The “Colin Kaepernick Caper” continues to roll right along, gathering no moss whatsoever. Since Kaepernick’s refusal to stand for the playing of the national anthem at a San Francisco 49ers preseason game last week, think pieces on patriotism, the right to dissent and protest, the racism in the “Star-Spangled Banner” and even Kaepernick’s football record have flooded the cybersphere. Another set of think pieces surrounds black athletes who have used their visibility to protest injustice within the United States. Muhammad Ali, Tommie Smith and John Carlos, and Mahmoud Abdul-Rauf are the ones who figure most prominently in this area.
And then there’s Jackie Robinson, the man who “broke the color line” and became the first African American player on a major league team. Back in 1972, his career in baseball safely behind him, Robinson penned his autobiography. In it, he spoke of the day he took the field in in his first ever World Series while the national anthem played in the stadium:
There I was, the black grandson of a slave, the son of a black sharecropper, part of a historic occasion, a symbolic hero to my people. The air was sparkling. The sunlight was warm. The band struck up the national anthem. The flag billowed in the wind.

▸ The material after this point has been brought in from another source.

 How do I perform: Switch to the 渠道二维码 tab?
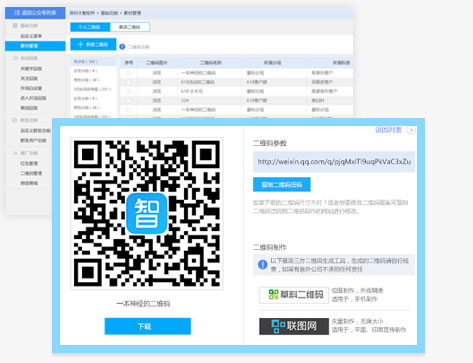click(130, 27)
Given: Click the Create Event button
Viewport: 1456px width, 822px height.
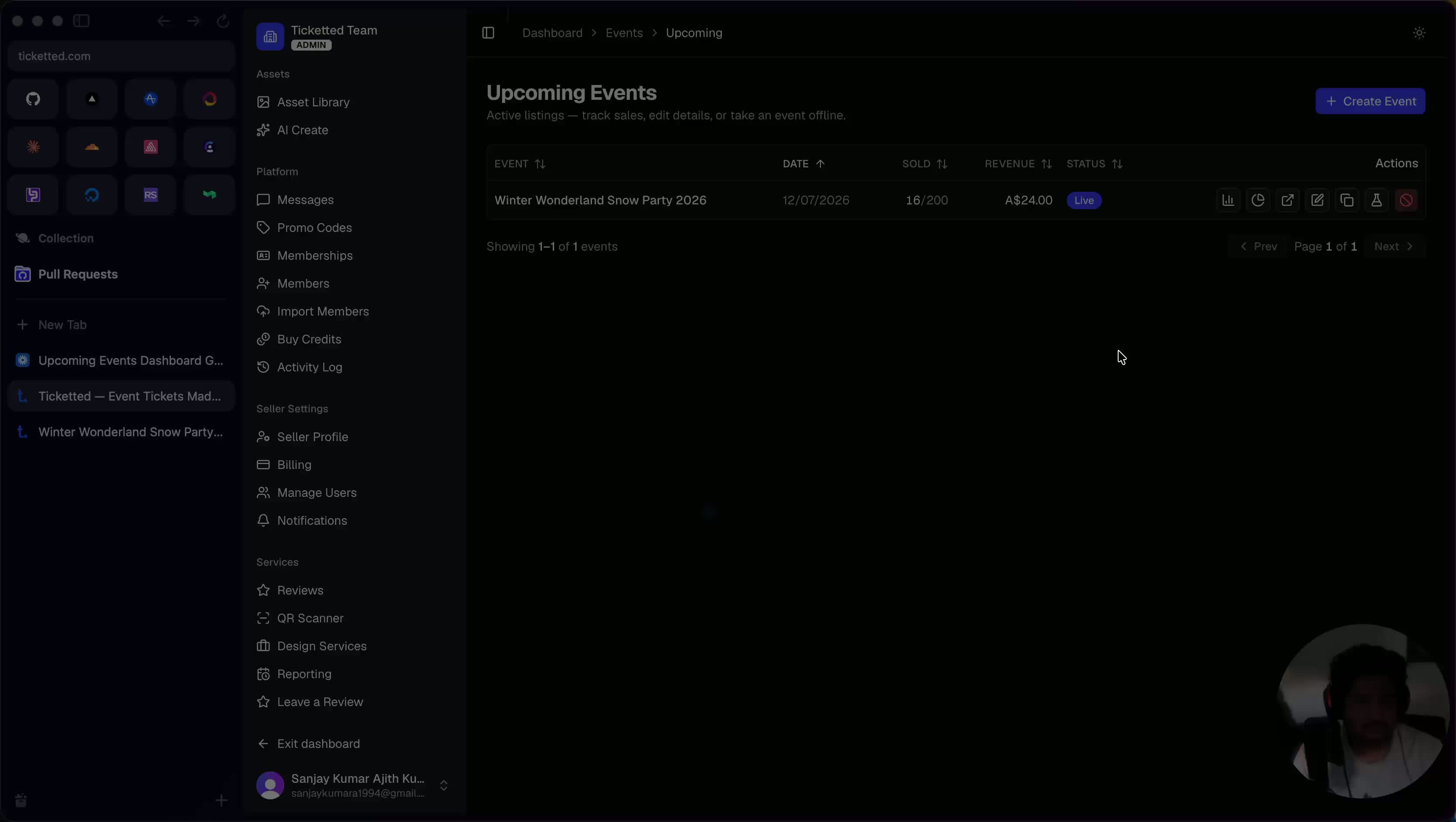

It should have been a glorious moment for me as the stirring words of the national anthem poured from the stands. Perhaps, it was, but then again, perhaps, the anthem could be called the theme song for a drama called The Noble Experiment. Today, as I look back on that opening game of my first world series, I must tell you that it was Mr. Rickey’s drama and that I was only a principal actor. As I write this twenty years later, I cannot stand and sing the anthem. I cannot salute the flag; I know that I am a black man in a white world. In 1972, in 1947, at my birth in 1919, I know that I never had it made.
Many have condemned Kaepernick for speaking out against injustice because he has a multimillion dollar contract and lives a comfortable lifestyle. And because his record as QB of the 49ers is less than stellar in sports aficionados’ eyes. And because nothing in his background or career can compare to that of the great Jackie Robinson or the great Muhammad Ali. All those criticisms miss the point. Kaepernick essentially said there is something wrong currently happening in American society. This wrong Kaepernick spoke of was also around when Jackie Robinson said he couldn’t “sing the anthem” and “salute the flag.” Instead of comparing Kaepernick’s record with that of a Robinson or an Ali, critics—and racists—ought to focus on that instead.